Trump is right about NATO
What good is the North Atlantic Treaty Organization, anyway?
Our commander in chief is a crude man. Being outraged at whatever he says or does has become an obsession for millions of Americans. But as impolitic as his delivery of the message may be, President Trump is absolutely right when he says the American people are getting a raw deal from NATO, and equally right to insist that, from now on, fellow members of this supposed alliance start paying their fair share "IMMEDIATELY."
Why is this week's NATO summit even happening in the first place? Didn't all of these people — the ones who matter anyway, I mean; sorry to the deputy commander of the Slovenian Air Force: I'm sure you're a very capable fellow — at the G7 just a few weeks ago? What could they possibly have to discuss? And why is the default attitude of journalists towards these ludicrous photo-op-filled non-meetings one of unquestioning reverence, as if it were the Paris Peace Conference instead of the latest stop on a never-ending vacation for a certain kind of sleazy Eurocrat huckster whose job is to drink Perrier on airplanes and wear an expensive blue suit sans tie? When Scott Pruitt did this stuff, we rightly hounded him out of office; when it's some EU or U.N. apparatchik, we pretend that they are cultured beautiful people rather than layabouts and gleefully quote their cowardly gibes about our leaders in newspapers.

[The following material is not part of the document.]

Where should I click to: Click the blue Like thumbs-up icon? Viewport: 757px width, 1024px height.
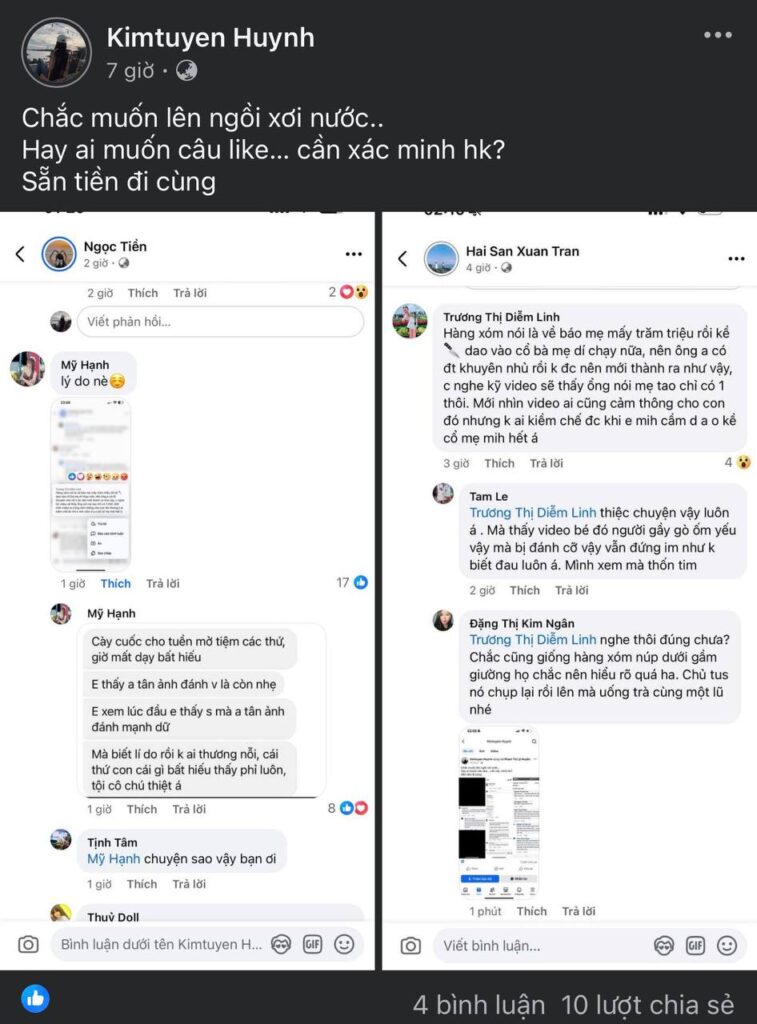pos(35,998)
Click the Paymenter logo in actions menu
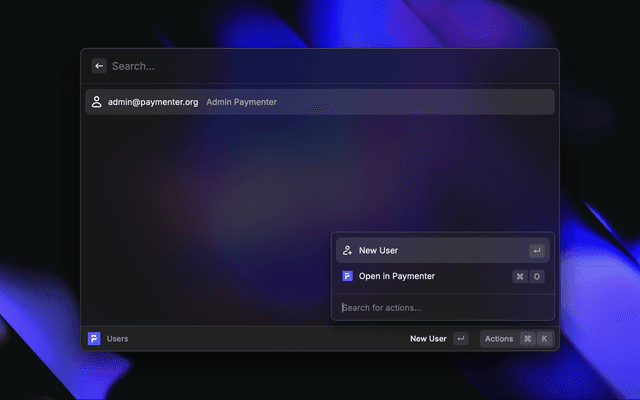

Speaking of vacations, in the European Union employees are guaranteed at least four work weeks of paid vacation a year. In the United States, even mothers who have just given birth are entitled to exactly zero paid days away from their vital mission of contributing to GDP. Europe's humane approach to what sociologists call work-life balance is one of only dozens of metrics according to which the French and Germans and Italians live better lives than Americans. Western Europeans have better and cheaper health care than we have. They get paid more for working less. They have better roads, better schools, better food and much better drink, better houses and furniture. They breathe cleaner air. They worship God in more attractive buildings. They live much longer. They even get away with ignoring their own daft smoking bans.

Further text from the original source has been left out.